__What to work on__: If a line in the entries contains the string "chevron", include that line in your answer.

Stored items
————————
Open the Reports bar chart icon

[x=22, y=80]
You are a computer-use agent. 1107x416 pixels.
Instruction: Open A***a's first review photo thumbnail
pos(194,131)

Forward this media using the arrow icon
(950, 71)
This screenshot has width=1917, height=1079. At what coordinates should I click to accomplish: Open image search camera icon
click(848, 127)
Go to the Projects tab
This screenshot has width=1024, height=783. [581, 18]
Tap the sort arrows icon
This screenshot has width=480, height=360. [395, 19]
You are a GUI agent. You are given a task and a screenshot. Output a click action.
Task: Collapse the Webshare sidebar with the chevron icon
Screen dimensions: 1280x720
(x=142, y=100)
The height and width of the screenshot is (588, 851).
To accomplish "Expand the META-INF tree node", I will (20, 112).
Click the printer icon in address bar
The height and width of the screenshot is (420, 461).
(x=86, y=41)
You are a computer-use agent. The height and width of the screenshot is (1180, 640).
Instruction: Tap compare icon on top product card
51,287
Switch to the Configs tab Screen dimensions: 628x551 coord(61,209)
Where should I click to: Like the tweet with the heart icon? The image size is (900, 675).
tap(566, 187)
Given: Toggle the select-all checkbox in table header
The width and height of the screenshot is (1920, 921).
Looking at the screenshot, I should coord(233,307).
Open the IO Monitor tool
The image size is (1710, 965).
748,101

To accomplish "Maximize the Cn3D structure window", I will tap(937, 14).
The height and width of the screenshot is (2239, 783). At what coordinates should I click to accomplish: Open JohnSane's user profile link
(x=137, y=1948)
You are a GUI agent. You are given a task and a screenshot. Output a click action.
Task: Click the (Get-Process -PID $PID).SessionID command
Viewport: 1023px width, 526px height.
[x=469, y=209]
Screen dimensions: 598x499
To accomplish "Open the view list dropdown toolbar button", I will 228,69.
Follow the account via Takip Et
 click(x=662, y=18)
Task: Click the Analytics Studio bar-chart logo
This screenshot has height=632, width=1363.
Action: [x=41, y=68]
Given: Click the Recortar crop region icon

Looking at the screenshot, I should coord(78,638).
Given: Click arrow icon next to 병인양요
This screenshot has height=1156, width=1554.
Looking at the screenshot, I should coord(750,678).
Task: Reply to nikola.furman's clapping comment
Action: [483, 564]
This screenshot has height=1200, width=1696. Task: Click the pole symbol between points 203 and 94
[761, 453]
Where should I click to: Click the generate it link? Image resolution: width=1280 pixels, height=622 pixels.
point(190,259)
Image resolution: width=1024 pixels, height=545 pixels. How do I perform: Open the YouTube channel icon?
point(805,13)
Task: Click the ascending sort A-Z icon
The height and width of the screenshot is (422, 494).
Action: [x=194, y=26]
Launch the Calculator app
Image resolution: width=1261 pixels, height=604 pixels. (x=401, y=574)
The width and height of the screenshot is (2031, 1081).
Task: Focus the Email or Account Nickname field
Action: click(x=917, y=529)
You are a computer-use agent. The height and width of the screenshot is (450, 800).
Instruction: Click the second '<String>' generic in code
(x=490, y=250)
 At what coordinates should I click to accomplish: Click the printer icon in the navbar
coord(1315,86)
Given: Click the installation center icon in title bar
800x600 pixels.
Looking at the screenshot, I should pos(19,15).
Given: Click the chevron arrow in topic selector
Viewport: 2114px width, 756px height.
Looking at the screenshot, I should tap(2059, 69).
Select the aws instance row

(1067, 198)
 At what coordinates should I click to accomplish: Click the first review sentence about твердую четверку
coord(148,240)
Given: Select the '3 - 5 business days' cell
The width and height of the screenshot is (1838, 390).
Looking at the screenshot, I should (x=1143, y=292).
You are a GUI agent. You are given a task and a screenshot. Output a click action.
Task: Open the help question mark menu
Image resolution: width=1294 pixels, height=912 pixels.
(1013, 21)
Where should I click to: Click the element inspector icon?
————————
__Task solution__:
Task: Collapse the Webshare sidebar with the chevron icon
Given: Click the chevron arrow in topic selector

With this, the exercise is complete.